Banka faizi değil, kar payı,

Ürüne zam değil, fiyat güncellemesi, 

Üniversite harcı değil, katkı payı, 

Muayene ücreti değil, katılım payı...

Yalan, yalan, yalan... Yıllar geçtikçe algı mühendisliği en geçerli meslekler arasında yer alacak ülkemizde. İnsanların isyanının önünü kesecek buluşlar, isimler ve gündem değiştirecek konuları ortaya atacaklar. İktidarlara nefes aldıracaklar ve böylece, oluşabilecek krizlerin önünü kesecekler ki; bugüne kadar da başardılar. Aslında insanları, yapay zeka sahibi robot haline getirecekler. Üst akılın istediği lider gelecek, istemediği yok olup gidecek. Dün bravo dediğine, bugün lanet okuyacak bir toplum yaratılacak yani! Belki de hal-i hazırda öyleyizdir. 

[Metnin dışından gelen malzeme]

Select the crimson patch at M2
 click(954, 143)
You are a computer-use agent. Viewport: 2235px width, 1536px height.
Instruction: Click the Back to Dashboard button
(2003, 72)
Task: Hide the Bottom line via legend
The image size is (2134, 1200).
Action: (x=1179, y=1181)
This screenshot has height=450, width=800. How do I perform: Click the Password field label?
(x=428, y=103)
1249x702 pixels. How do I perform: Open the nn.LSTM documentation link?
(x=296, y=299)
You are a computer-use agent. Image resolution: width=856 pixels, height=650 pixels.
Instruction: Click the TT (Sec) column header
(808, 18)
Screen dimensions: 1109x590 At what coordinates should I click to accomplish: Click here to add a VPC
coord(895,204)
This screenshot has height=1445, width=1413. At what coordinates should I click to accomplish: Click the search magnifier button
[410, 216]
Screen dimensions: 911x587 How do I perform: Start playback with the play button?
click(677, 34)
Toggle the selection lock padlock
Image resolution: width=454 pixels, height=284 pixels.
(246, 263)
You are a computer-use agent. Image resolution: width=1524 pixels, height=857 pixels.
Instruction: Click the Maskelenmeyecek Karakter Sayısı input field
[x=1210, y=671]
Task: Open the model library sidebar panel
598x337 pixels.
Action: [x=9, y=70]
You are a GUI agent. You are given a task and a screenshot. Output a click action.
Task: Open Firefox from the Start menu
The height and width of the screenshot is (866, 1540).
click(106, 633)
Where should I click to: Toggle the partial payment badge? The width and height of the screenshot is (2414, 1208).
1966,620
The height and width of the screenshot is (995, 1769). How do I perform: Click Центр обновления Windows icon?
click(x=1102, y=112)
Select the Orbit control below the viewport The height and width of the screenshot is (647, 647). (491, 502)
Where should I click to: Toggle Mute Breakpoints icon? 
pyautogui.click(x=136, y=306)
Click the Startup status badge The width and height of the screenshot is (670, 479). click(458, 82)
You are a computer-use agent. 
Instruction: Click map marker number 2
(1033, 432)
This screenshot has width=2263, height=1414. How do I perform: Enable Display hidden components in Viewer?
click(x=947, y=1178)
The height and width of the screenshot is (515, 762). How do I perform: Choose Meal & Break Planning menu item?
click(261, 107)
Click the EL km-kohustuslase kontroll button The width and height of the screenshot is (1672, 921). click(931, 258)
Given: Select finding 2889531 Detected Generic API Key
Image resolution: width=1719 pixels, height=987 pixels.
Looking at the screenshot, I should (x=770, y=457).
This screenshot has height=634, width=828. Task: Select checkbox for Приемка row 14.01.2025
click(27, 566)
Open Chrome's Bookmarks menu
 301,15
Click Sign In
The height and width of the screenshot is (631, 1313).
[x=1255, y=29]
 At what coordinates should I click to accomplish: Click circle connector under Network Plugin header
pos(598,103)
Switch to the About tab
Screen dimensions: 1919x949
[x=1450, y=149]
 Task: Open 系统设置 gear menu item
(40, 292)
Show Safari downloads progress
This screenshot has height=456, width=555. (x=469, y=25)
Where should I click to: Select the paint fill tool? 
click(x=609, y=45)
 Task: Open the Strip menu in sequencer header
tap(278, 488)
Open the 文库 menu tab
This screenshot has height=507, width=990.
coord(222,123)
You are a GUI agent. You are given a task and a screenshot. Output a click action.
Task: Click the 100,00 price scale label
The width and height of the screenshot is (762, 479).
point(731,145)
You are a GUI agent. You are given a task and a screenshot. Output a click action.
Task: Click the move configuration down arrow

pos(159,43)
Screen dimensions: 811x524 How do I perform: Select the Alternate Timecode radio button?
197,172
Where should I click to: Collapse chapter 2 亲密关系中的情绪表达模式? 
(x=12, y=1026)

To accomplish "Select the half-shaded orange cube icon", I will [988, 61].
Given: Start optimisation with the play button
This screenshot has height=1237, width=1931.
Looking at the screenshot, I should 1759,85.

İnsanımız, lider odaklı yaşar. Mutlaka başına bir çoban arar. Liderini eleştirmez ve yanlışını dahi doğrusu olarak kabullenir. Okumaz ama okuyanla tartışır. Gezmez ama gezmiş gibi, gezene anlatır. Sevgisi genelde menfaate dayalıdır. Dinlemeden yorum yapar. Hatta ilk kelimede itiraz eder. İktidarı savunuyorsa eğer, demokratik yolla indirilemelerine bile tahammül edemez ve tehdit eder. En sevdiği kişinin bile, kalbini kırmakta bir saniye tereddüt etmez. 

Ülke batmak üzere!

Ekonomik olarak iflas etmek, ülkeyi kapatmak anlamına gelmiyor tabii ki ama bazı yaptırımlar gündeme gelir. Hangi nedenlerin, ülkeyi bu duruma getirdiği ifşa edilir. Sorumluları yargılanır. Geçiş hükümeti kurulur ve uygun fonlar bulunur. Üretim hızlanır. Katma değeri yüksek ürünler üretilir ve ek istihdam yaratma yolları aranır. Ancak hiç bir şekilde, ülkeyi bu duruma getiren kişilere, yeni bir görev verilmez! Bu umutla yaşayan, iktidar ve muhalefet partiler, boş hayaller peşinde olduklarını kabullenmelidirler. Millet için en güzel tavsiyem ise; tasarruflu yaşamalarıdır. 

Ülkenin battığını yazınca, vatanhaini olarak adlandırılıyoruz ama yazmadan önce onlarca yayını okuyor ve doğruluğu hakkında fikir alışverişinde bulunarak yazıyoruz. Yani; yazdıklarımız tamamıyla doğru temele dayalı yazılardır. Sadece kattığımız yorumlarda, belki biraz abartma olabilir ama 18 yıllık yaşananlardan sonra, onun da olmadığına inanıyorsunuzdur diye düşünüyorum. 

Sonuç olarak; iktidarınıza bağlı yayın kuruluşlarından ne yayınlarsanız yayınlayın, devir 80 Türkiyesi değil. Veya Kuzey Kore de değiliz. Az sayıda olsak da, sizinle fikren mücadele eden bir kitle hala yaşamaktadır. Hele hele öyle bir gençlik geliyor ki; bir daha esmesi okunmayacak pis ve yobaz fikirlerinizin. Yalanlarla, algıya yönettiğiniz 18 yılın sonu gelmiştir. Kesinlikle darbe olmayacak! Bunun arkasına sığınıp, milleti sokağa dökmeye çalışmayın. Her şey demokratik seçimle olacak. Gidişat sizi seçime yönlendirecek. En sonunda seçim yapmaya mecbur kalacaksınız ve kaybedeceksiniz. Belki de seçim gecesi kaçacaksınız bir daha dönmemek üzere. Burada kalan yancılarınız, sizlerin cezasını çekecek ama bu millet, artık her şeye razı. 

Şairin dediği gibi;

Artık demir almak günü gelmişse zamandan,

Meçhule giden bir gemi kalkar bu limandan.